Nokia Asha 210 series40 phones
Nokia Asha 210 series40

Nokia’s old high-end customers had been using Symbian, for better or worse. There would now no longer be an upgrade path for them. And the future was unclear. So they started to look around and bought other phones, which left Nokia Sales plummeted. From market leader, Nokia dropped down to an ordinary. Apple and Samsung were the new top dogs. Only then did Microsoft step in and bought Nokia out. In an an alternate universe, what could have happened would be that Series40 phones were replaced with Series60/Symbian phones. That would mean the whole line would be running the known quantity of Symbian. There could then be a number of experimental high end phones, perhaps the PureView Symbian phone, another Maemo phone, or maybe an Android phone too.

That was not to be and the world witnessed yet the fall of another super manufacturing giant.
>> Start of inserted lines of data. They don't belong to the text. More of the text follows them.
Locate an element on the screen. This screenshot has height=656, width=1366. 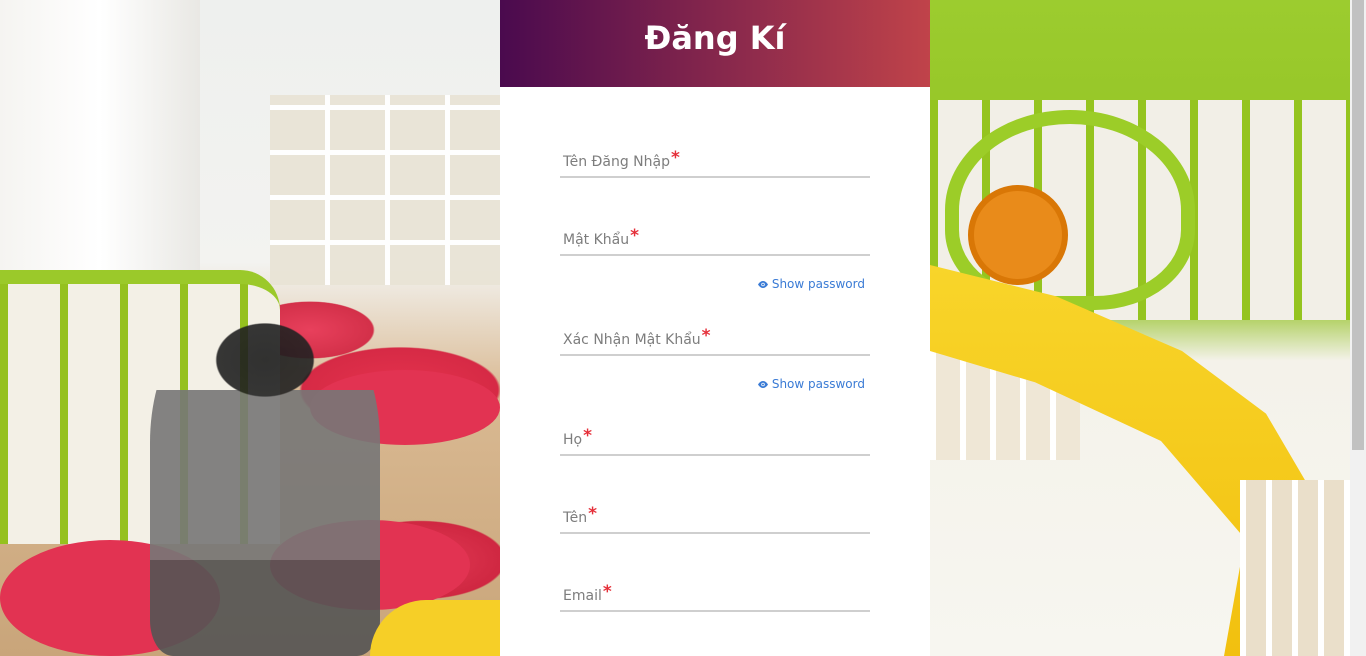
background-bookshelf-left is located at coordinates (385, 190).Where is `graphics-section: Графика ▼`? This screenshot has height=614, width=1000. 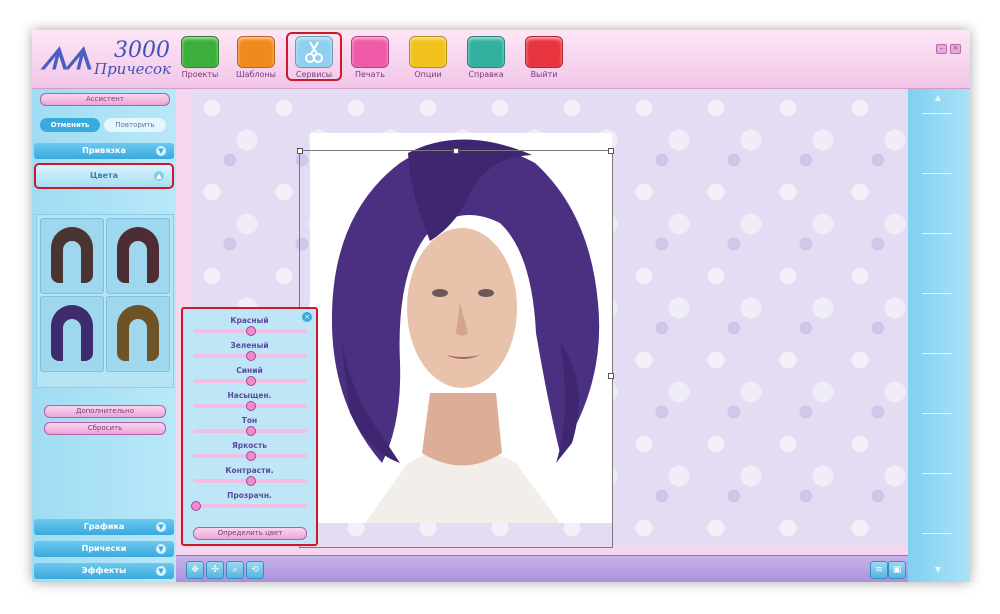
graphics-section: Графика ▼ is located at coordinates (104, 527).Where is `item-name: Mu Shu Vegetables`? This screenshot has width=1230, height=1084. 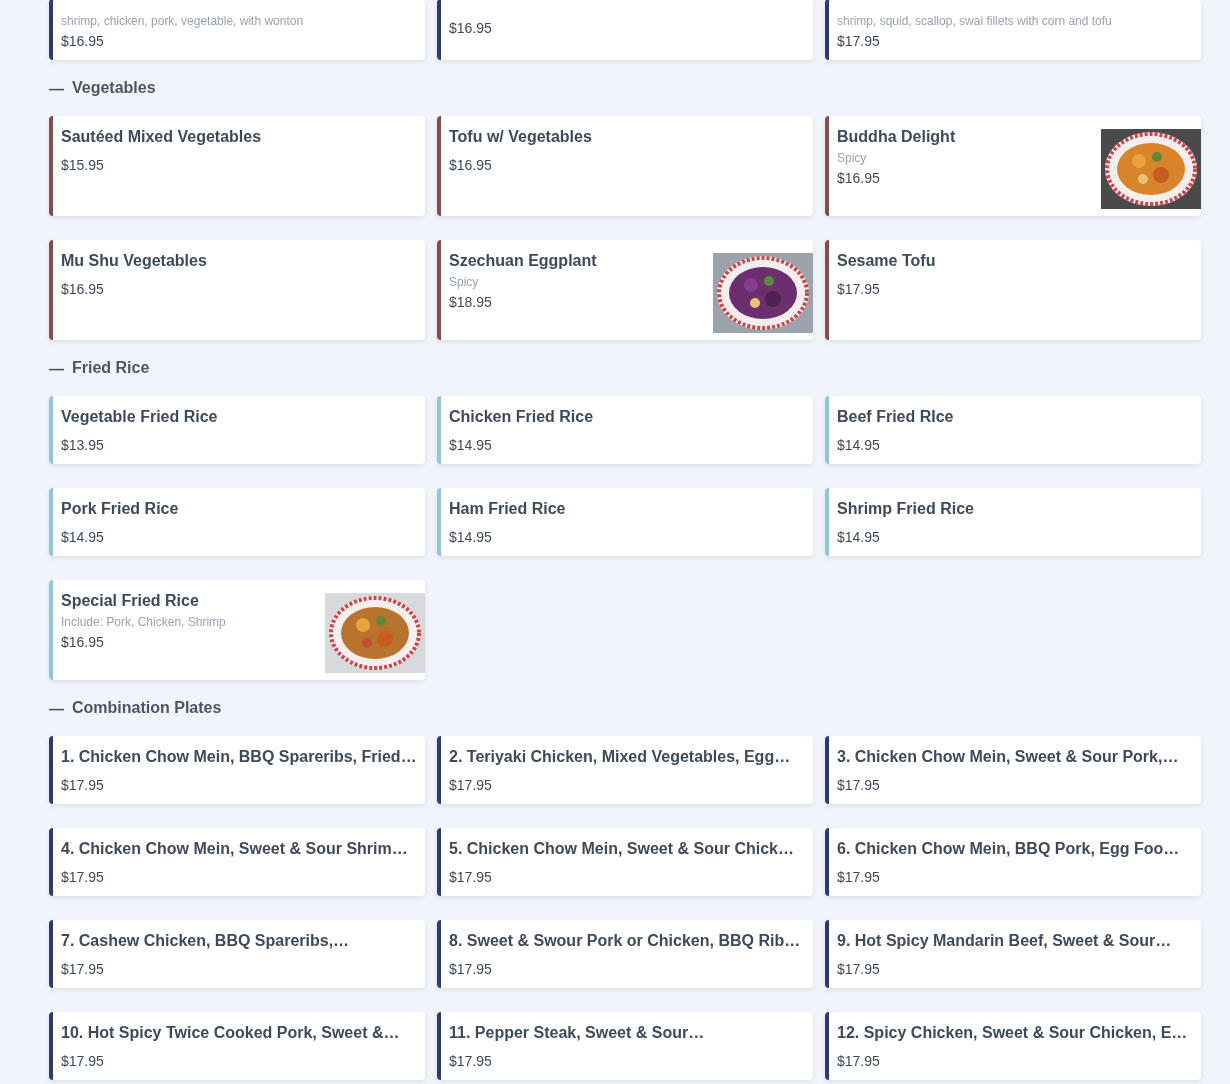
item-name: Mu Shu Vegetables is located at coordinates (134, 261).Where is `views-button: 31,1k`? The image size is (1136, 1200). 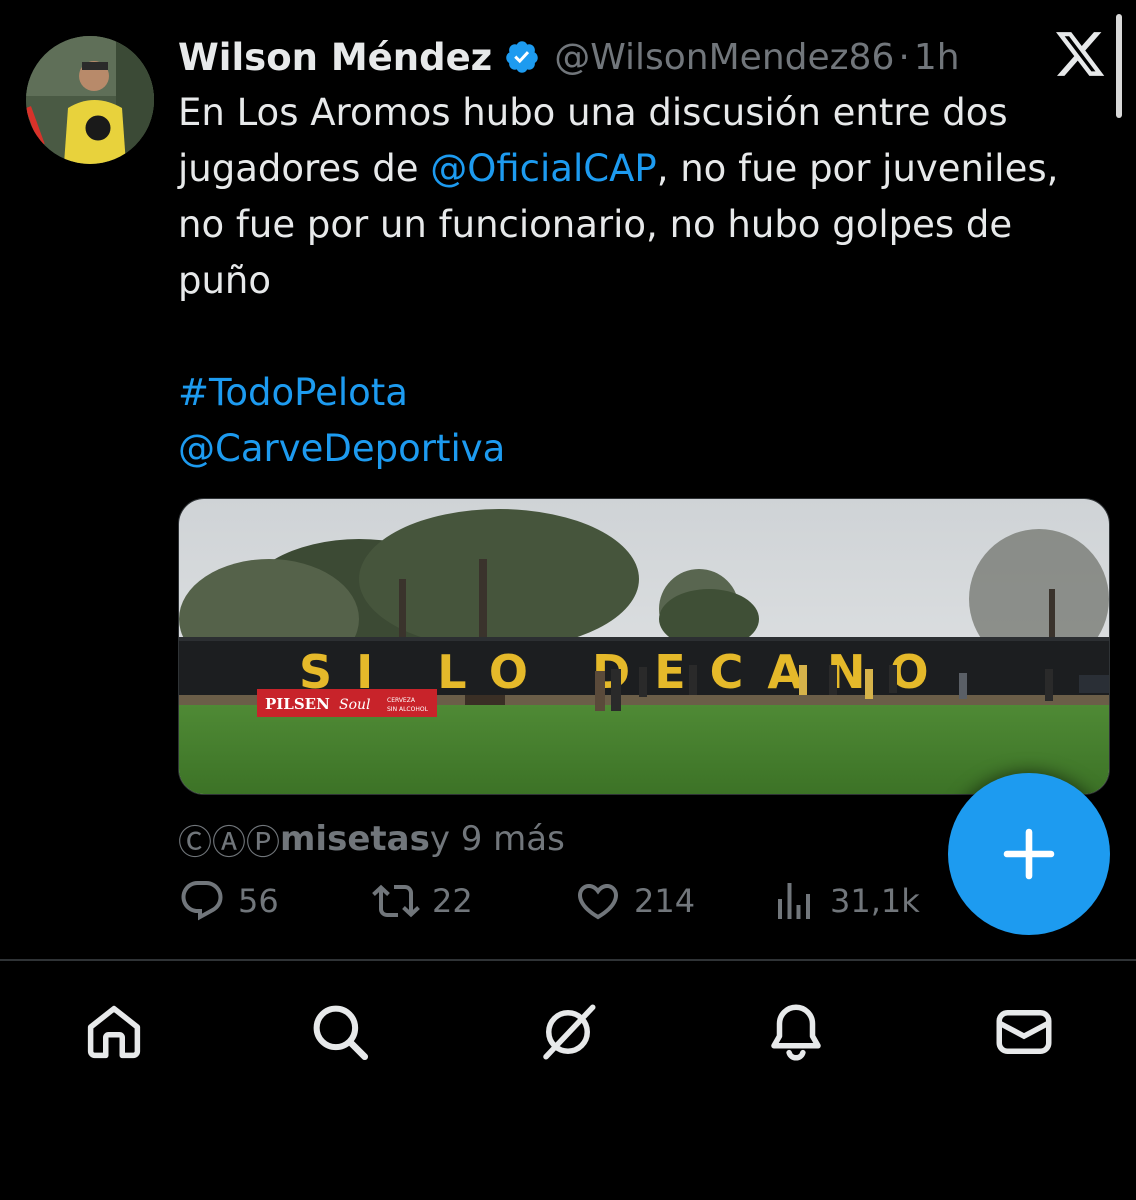
views-button: 31,1k is located at coordinates (845, 901).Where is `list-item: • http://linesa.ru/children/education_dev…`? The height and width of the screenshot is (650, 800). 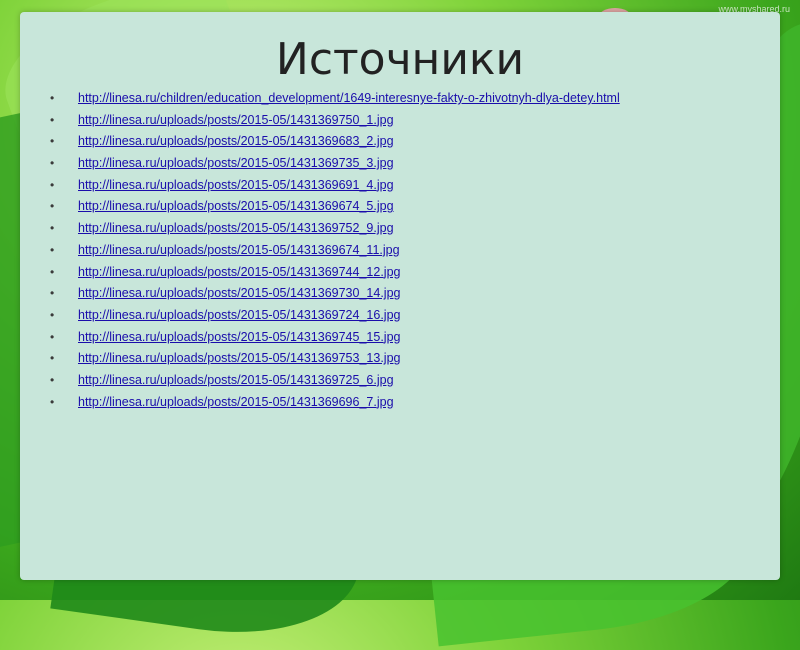
list-item: • http://linesa.ru/children/education_dev… is located at coordinates (410, 99).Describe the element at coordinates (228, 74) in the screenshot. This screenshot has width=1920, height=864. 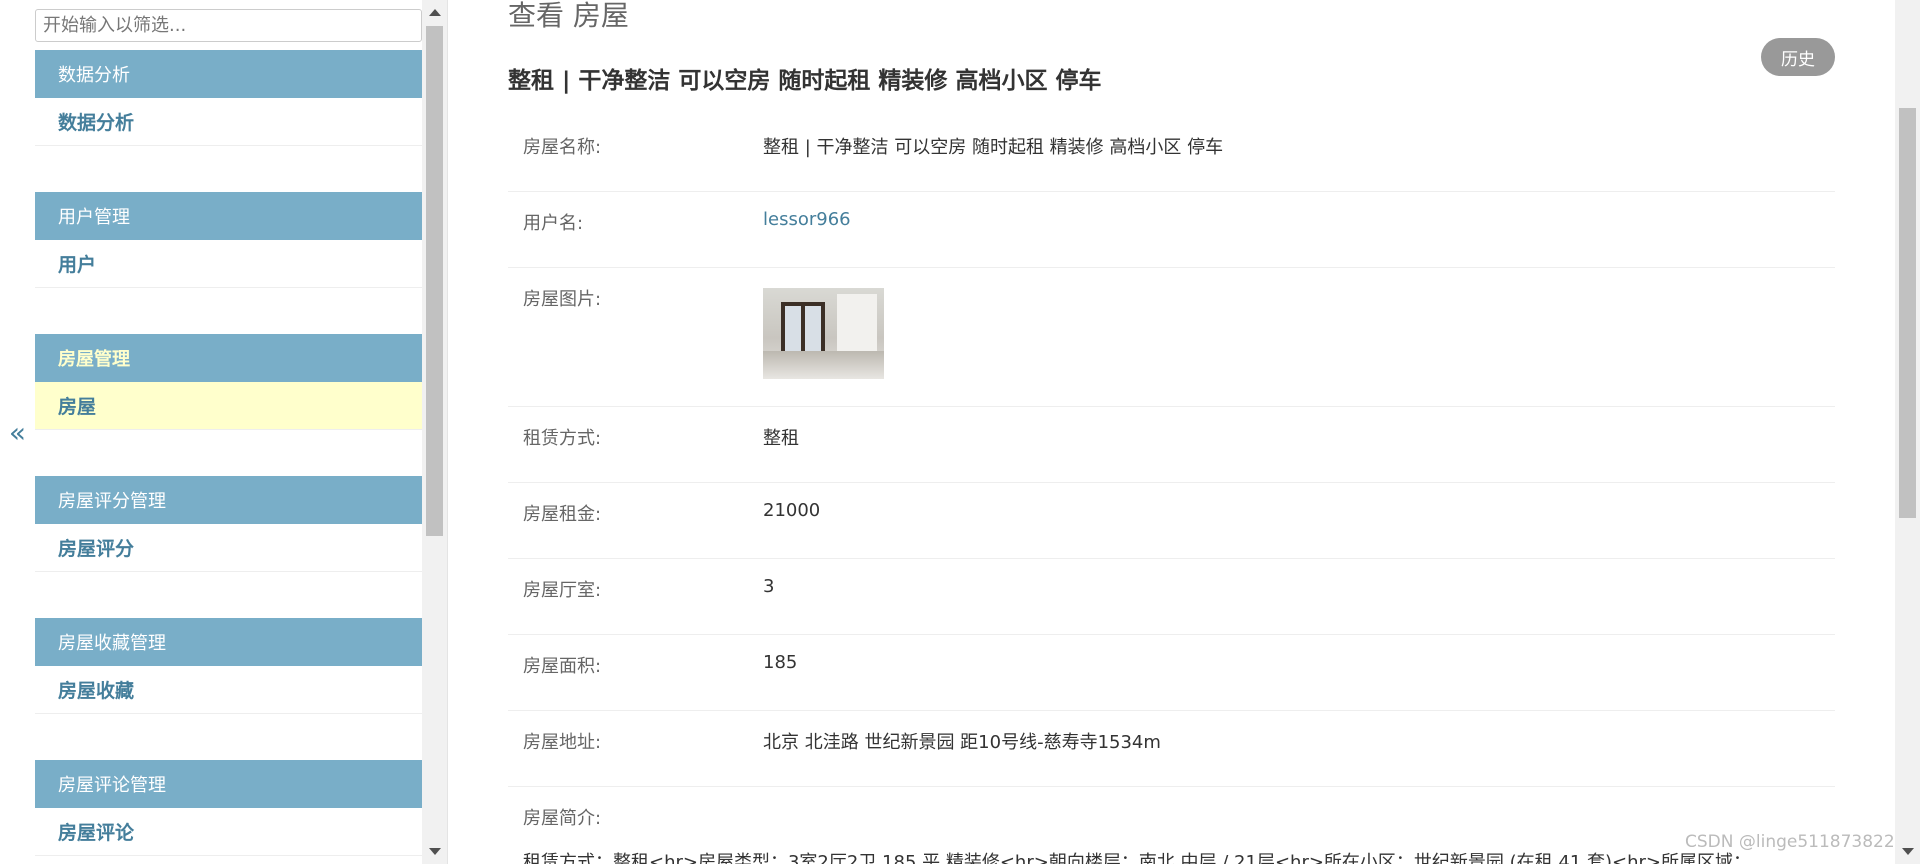
I see `module-header: 数据分析` at that location.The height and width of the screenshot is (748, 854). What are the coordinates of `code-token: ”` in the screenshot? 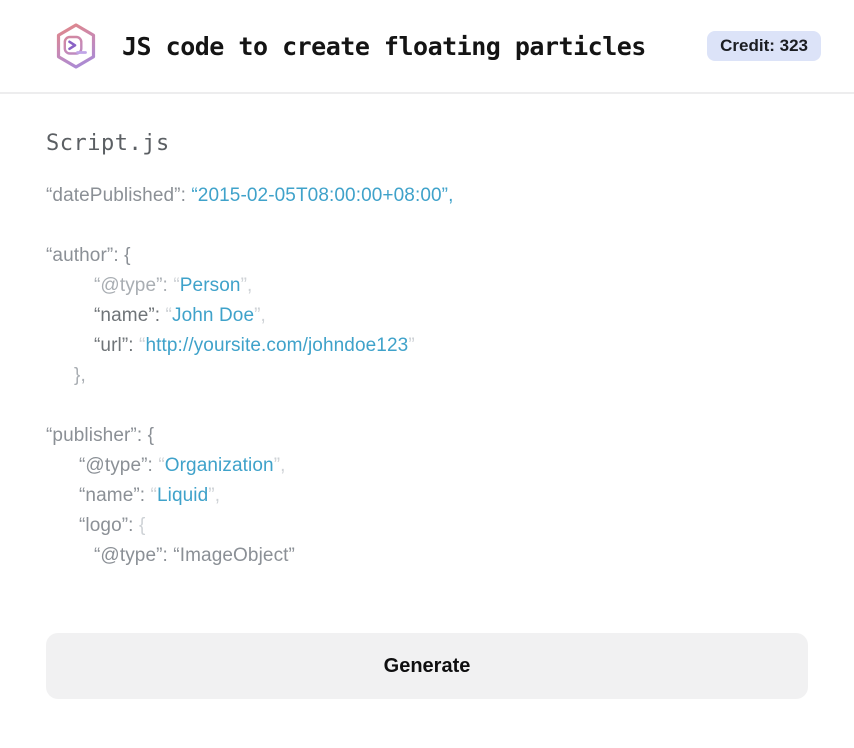 It's located at (412, 346).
The whole setup was ruined when  Microsoft  brought in former Executive member, Stephen Elop as Chief Executive and he masterminded and successfully destroyed all three. While Stephen Elop pushed the company toward Microsoft, he destroyed every platform Nokia had spent years to develop: Symbian, MeeGo and Meltemi.

Unlike Kodak whose Directors have since moved into another business in Aviation and still struggles till date, Nokia remains resolute and still begging for attention in the mobile market. Nokia’s new drive is championed by a Finnish company, HMD Global. They are charging a new course for the former heavyweight.

After the hiatus, the Nokia’s name returned, thanks to HMD, which was backed by FIH Mobile, a subsidiary of manufacturing giant Foxconn.

The new C5 Endi has a 6.5-inch display with a HD+ resolution. It is driven by the Helio P22 processor, which is paired to 3GB of RAM and 64GB of eMMC 5.1 memory. It has a 4000mAh battery, whereas the new Nokia C2s have 3000mAh power-packs.

They have 5.45-inch HD+ screens, 2GB of RAM, 32-64GB of internal storage and the Helio A22 SoC. However, they both run Android 10, as does the C5 Endi. All 3 also have polymer rear panels with the brand’s “signature Finnish design”.

Nokia C2
Nokia C2

Nokia characterizes the refreshed C2s as 2 different variants called Tava and Tennen; however, they only differ in terms of their colorways: they come in Tempered Blue and Steel respectively. The C2 Tava is priced at US$109.99, whereas the C2 Tennen is $69.99.

The C5 Endi, on the other hand, is priced at US$169.99. It will be available through Cricket Wireless online or in stores from June 5, 2020.

It remain to be seen how Nokia’s renewed vigour will redeem the trust of their customers who have since experienced the best of Mobile technology since Nokia went into self induced coma.